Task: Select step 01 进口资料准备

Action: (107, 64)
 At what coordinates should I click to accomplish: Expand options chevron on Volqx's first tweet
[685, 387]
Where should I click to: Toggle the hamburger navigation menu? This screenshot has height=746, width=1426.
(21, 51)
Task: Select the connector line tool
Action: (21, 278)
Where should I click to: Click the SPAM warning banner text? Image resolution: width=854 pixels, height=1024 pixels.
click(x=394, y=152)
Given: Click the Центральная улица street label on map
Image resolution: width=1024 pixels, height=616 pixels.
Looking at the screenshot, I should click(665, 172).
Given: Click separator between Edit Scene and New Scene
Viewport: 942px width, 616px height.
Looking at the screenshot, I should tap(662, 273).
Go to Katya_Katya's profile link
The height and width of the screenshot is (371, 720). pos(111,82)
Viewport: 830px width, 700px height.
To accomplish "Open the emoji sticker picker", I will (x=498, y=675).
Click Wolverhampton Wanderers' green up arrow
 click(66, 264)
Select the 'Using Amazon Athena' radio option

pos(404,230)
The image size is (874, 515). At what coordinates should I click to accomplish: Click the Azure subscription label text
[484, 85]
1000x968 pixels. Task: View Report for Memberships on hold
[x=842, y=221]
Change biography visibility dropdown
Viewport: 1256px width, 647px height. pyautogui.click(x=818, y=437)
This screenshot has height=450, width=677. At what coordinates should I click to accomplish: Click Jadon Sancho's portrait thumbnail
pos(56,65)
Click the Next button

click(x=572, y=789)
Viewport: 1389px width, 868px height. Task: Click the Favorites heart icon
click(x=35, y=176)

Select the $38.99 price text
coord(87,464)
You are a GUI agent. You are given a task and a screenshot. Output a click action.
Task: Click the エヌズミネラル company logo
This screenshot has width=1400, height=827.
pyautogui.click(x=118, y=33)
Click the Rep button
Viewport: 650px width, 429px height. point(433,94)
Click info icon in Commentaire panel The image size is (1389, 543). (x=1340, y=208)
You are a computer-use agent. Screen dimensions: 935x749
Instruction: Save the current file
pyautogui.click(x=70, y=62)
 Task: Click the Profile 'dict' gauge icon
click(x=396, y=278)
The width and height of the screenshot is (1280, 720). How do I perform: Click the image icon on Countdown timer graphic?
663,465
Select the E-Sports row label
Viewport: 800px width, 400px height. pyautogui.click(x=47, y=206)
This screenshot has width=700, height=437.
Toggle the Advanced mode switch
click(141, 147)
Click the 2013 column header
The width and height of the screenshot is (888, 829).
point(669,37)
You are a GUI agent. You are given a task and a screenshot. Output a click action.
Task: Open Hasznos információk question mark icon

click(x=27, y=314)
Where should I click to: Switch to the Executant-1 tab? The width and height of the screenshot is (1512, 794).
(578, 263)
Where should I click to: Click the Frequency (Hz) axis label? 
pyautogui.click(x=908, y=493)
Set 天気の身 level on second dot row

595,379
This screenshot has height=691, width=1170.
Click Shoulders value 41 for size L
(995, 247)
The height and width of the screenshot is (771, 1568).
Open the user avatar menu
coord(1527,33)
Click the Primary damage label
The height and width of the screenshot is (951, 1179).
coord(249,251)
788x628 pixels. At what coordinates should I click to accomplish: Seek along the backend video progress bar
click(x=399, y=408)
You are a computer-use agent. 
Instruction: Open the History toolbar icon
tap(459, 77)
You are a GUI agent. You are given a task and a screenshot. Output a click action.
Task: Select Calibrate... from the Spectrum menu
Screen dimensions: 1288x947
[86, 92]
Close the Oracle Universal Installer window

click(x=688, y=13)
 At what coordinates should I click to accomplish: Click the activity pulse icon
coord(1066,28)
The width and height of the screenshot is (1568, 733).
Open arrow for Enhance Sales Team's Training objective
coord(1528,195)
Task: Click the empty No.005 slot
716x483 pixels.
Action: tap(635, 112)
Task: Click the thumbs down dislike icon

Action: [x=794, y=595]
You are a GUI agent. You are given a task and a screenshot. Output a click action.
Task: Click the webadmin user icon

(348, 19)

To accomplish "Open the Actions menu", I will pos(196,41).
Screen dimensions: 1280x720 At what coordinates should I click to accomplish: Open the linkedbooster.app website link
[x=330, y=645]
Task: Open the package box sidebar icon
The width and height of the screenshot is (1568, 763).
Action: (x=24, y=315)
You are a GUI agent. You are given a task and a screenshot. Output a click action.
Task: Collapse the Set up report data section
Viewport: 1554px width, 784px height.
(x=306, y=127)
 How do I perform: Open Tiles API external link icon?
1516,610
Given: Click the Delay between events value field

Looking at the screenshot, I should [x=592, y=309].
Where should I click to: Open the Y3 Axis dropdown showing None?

───

■ **Exercise instructions**
Search the entries above for the string "computer". Copy each line in which it appears.

■ **Response to the exercise**
You are a computer-use agent. Screen dimensions: 935x749
You are a computer-use agent. 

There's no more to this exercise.